--- TASK REQUIREMENTS ---
Send back the line that contains "You are a GUI" and all lines following it through the end of the data below, exactly, omitting pictures.

RECORDS SHOWN START

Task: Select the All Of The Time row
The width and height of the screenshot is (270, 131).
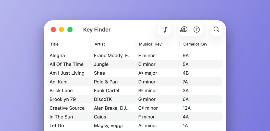Action: (67, 64)
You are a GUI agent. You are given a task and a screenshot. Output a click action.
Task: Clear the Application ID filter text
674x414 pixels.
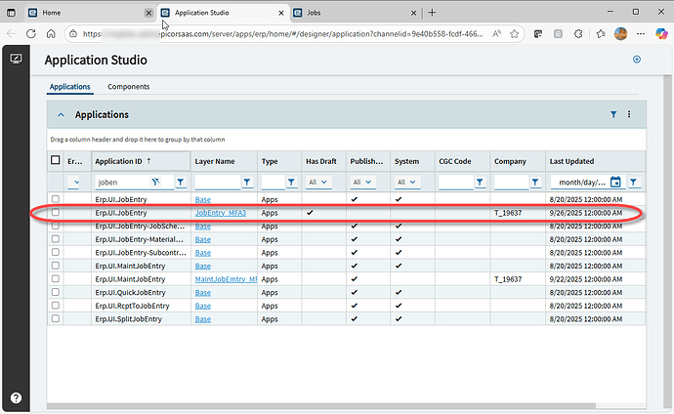tap(157, 182)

RECORDS SHOWN END

--- TASK OUTPUT ---
You are a GUI agent. You are given a task and a screenshot. Output a click action.
Task: Clear the Application ID filter text
674x414 pixels.
tap(157, 182)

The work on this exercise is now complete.